Aan de andere kant, als de It overheerste, dit zou kunnen wijken voor sociopathie, impulsiviteit die zowel de persoon die het ervaart als anderen in gevaar brengt, aangezien de absolute prioriteit erin bestaat dringend tegemoet te komen aan de behoeften.
Dit concept van evenwicht tussen de krachten van het werk van Sigmund Freud volledig doordrongen, omdat hij niet geloofde dat er een definitieve oplossing voor de confrontatie tussen de drie psychische agentschappen: de gezondste mensen zijn die waarin de id, het ego en het superego hebben stopte met vechten (onmogelijke zaak, volgens hem), maar die waarin dit gevecht minder ongeluk veroorzaakt.
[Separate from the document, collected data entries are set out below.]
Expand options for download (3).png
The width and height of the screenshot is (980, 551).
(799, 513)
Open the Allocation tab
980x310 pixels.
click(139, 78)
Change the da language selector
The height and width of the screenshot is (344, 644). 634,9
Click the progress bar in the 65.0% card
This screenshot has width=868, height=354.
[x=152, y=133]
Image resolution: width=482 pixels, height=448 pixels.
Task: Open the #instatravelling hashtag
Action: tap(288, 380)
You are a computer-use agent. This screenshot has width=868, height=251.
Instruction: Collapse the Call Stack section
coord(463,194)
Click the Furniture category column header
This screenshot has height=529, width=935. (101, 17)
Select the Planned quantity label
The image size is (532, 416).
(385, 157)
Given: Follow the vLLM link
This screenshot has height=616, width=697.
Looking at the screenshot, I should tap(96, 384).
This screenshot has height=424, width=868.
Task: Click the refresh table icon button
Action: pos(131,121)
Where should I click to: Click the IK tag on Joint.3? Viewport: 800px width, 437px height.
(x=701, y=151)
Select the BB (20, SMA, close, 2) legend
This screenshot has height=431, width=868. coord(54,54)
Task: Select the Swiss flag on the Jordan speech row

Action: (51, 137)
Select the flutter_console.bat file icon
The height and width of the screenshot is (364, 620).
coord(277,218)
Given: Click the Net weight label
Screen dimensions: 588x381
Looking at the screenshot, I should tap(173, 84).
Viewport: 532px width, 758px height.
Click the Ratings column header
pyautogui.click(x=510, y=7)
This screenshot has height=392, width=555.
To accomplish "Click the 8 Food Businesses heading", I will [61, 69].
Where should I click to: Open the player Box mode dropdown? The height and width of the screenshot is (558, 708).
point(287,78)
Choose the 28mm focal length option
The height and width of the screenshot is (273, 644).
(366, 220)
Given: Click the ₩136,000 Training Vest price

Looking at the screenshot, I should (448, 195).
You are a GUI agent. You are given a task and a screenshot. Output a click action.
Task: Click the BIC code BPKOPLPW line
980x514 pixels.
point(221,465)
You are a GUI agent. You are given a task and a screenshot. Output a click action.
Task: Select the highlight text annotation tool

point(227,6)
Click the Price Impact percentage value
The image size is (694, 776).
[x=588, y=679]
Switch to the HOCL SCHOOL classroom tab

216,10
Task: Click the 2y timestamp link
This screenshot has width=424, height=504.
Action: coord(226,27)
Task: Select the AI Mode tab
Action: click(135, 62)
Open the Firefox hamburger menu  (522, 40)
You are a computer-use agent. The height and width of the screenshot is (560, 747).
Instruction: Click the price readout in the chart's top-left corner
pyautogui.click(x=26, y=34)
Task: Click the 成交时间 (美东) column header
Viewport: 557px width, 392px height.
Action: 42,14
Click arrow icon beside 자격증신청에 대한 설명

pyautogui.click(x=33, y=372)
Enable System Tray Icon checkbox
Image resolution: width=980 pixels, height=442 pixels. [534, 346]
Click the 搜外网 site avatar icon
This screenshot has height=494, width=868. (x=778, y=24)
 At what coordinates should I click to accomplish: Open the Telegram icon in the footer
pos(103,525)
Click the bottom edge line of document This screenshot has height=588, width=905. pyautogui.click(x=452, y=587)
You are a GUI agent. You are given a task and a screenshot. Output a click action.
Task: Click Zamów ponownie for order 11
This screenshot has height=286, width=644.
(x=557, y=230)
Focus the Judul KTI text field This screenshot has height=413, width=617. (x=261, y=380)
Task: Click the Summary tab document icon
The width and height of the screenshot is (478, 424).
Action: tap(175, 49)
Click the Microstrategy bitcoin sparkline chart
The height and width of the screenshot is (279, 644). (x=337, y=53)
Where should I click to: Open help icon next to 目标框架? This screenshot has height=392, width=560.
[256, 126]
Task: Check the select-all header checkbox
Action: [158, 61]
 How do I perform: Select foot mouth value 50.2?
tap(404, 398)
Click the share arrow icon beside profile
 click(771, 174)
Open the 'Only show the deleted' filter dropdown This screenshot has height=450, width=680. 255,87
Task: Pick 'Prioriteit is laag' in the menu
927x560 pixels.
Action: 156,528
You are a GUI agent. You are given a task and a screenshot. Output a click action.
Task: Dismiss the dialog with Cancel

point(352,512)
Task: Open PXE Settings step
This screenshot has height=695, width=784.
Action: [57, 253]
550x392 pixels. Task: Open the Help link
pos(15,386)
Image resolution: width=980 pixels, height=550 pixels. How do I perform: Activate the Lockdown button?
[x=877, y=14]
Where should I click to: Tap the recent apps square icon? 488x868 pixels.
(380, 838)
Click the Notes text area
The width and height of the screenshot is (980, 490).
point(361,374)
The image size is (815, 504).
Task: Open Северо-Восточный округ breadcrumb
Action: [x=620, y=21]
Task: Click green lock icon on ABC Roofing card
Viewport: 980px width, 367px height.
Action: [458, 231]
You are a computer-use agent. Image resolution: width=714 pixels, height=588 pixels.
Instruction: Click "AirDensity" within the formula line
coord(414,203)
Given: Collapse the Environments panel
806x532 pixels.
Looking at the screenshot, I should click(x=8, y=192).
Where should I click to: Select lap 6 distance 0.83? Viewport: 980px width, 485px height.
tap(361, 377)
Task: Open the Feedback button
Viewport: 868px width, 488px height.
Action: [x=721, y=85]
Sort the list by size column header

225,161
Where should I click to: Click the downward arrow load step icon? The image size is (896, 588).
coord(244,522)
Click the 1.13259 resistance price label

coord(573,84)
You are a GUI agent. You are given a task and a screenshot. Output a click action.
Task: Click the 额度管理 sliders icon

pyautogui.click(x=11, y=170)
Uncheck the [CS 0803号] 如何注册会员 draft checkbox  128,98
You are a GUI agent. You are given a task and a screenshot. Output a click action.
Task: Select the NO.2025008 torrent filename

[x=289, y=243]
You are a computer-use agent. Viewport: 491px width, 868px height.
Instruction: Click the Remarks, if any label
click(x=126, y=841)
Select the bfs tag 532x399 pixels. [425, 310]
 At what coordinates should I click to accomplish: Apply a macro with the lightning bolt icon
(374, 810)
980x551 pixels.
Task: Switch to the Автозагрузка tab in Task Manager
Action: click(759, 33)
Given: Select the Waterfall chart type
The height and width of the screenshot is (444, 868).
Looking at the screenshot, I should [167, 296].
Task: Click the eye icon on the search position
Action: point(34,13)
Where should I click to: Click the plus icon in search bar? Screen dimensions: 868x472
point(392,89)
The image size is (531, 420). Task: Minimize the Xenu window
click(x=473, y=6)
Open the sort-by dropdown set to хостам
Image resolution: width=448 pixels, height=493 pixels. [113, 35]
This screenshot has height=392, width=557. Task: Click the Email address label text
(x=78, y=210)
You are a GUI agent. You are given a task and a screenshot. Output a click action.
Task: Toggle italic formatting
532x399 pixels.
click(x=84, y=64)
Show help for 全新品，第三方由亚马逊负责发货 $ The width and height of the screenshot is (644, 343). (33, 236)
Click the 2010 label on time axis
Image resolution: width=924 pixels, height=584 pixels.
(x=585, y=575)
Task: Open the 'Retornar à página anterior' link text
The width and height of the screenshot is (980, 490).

Hierbij moet worden bedacht, echter, dat de onmogelijkheid van weerleggen de theorieën van Freud maakt deze drie concepten in de theoretische concepten weinig nut voor de huidige wetenschappelijke psychologie, mede als gevolg van de impact die het had op de filosofie van de wetenschap het werk van Karl Popper en zijn kritiek op de psychoanalyse.
Bibliografische referenties:
- Carlson, N. R. (2010). Psychologie, de wetenschap van gedrag: de psychodynamische benadering. Toronto: Pearson Canada.
- Freud, S. (2016). Het ik en het. Madrid: Amorrortu.
- Rycroft, C. (1968). Een kritisch woordenboek van psychoanalyse. New York: basisboeken.